/ 1 January 2002

Millions still dying from preventable diseases

Aids killed 3-million people last year. The year before, tuberculosis killed 1,7-million and malaria more than a million others.

Aids killed 3-million people last year. The year before, tuberculosis killed 1,7-million and malaria more than a million others. Millions more died from diarrhoea and other easily preventable illnesses.

A decade ago, world leaders at the Earth Summit in Rio promised to tackle diseases of the poor. But with so many of the world’s most vulnerable still dying in droves, many health activists are furious that more has not been done to save them.

”We are losing 6-million people every year to Aids, TB and malaria alone, 14-million to communicable disease. This is not progress,” said Rachel Cohen, representative with Medecins Sans Frontieres, the medical aid group known in English as Doctors Without Borders.

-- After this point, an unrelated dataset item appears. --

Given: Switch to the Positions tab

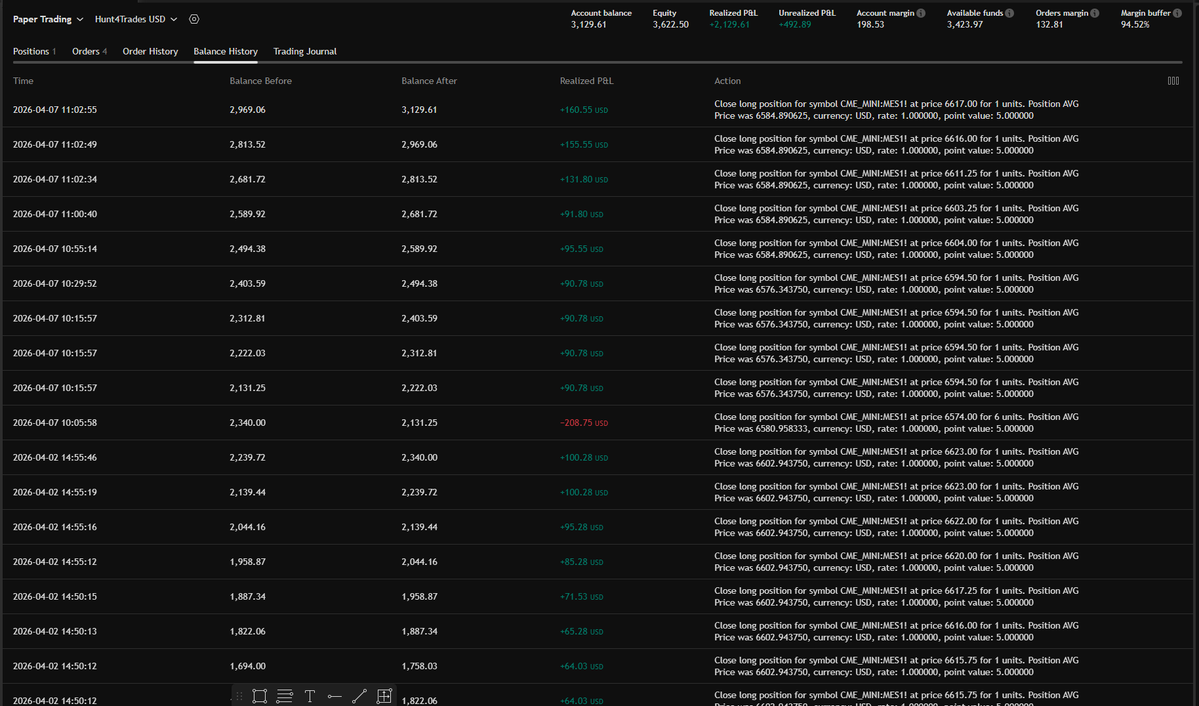Looking at the screenshot, I should pos(33,51).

”You really have to think twice about whether this health revolution that is being talked about in the West is any way benefiting the people that need it the most,” she said.

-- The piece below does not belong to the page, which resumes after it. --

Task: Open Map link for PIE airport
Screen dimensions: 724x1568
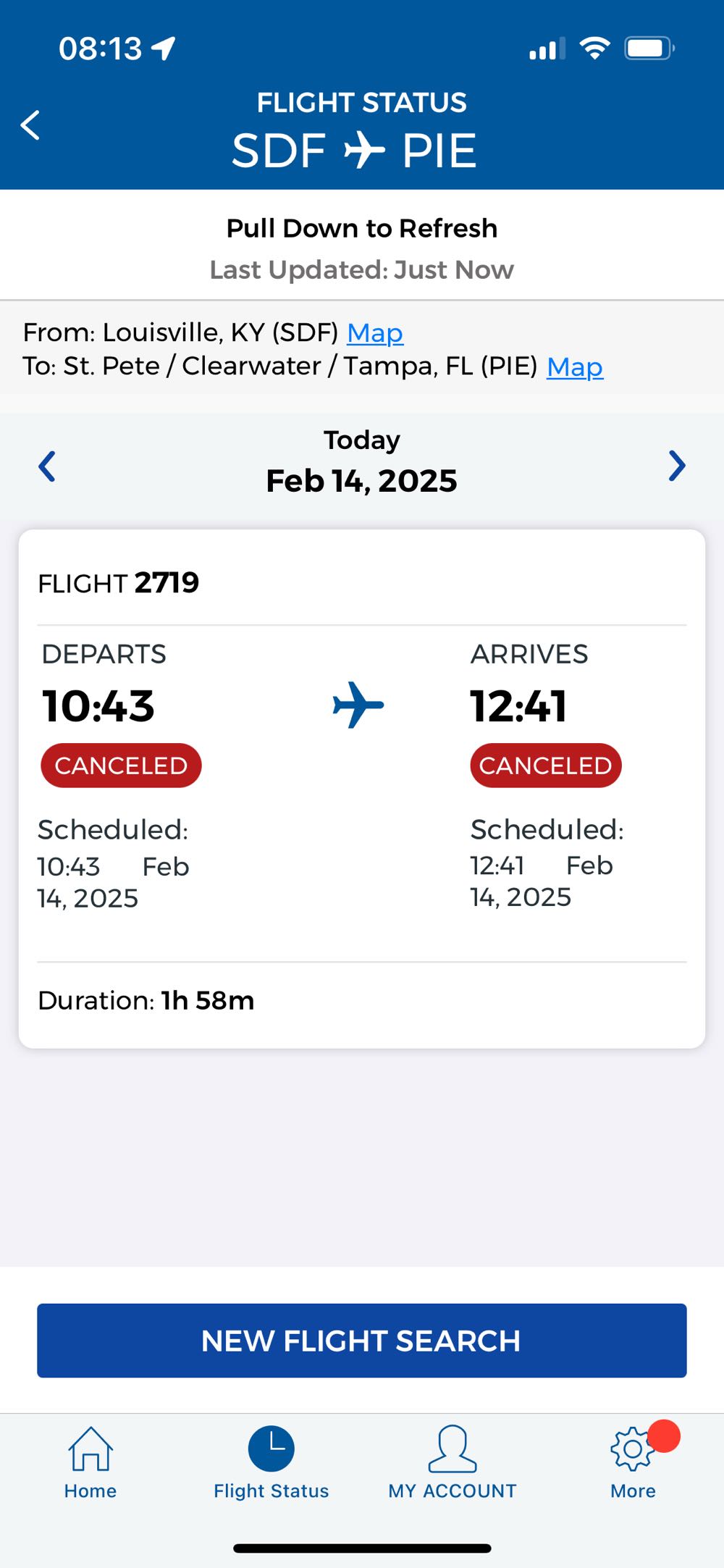Action: pyautogui.click(x=575, y=367)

Leaders meeting at the World Summit for Sustainable Development starting on Monday in Johannesburg will again discuss ways to fight preventable diseases in the developing world.

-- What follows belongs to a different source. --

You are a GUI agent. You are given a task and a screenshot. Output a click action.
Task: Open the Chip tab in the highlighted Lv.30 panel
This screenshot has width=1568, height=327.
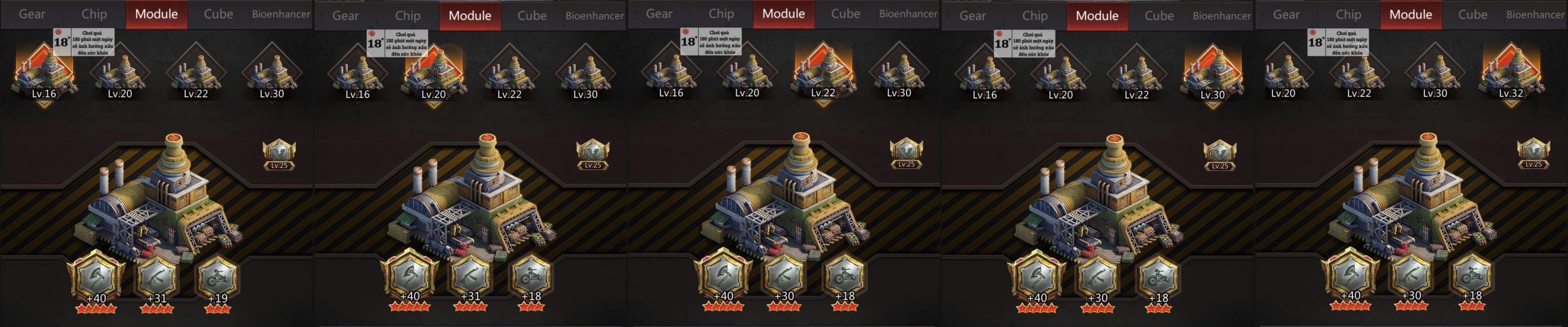pos(1035,16)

In recent years, there have been some stunning successes.

In 1988, when the world launched its drive to eradicate polio, 350 000 new cases of the deadly disease were reported. Last year, following massive immunisation campaigns, the World Health Organization said just 480 new cases were reported.

It also said a campaign against leprosy has cut new cases by 85% over the past 15 years and eliminated it from 98 countries. But other diseases have gotten far worse.

Between 1990 and 2000, the number of people infected with tuberculosis in Africa and Eastern Europe, regions highly vulnerable to the disease, jumped from 200-million to 450-million.

HIV infections jumped from 8-million to 10-million people to 40-million.

Meanwhile, resistant strains of malaria have spread across the world, forcing many poor African countries to exchange their cheap and increasingly ineffective drugs for more potent medicine that can cost 10 times as much.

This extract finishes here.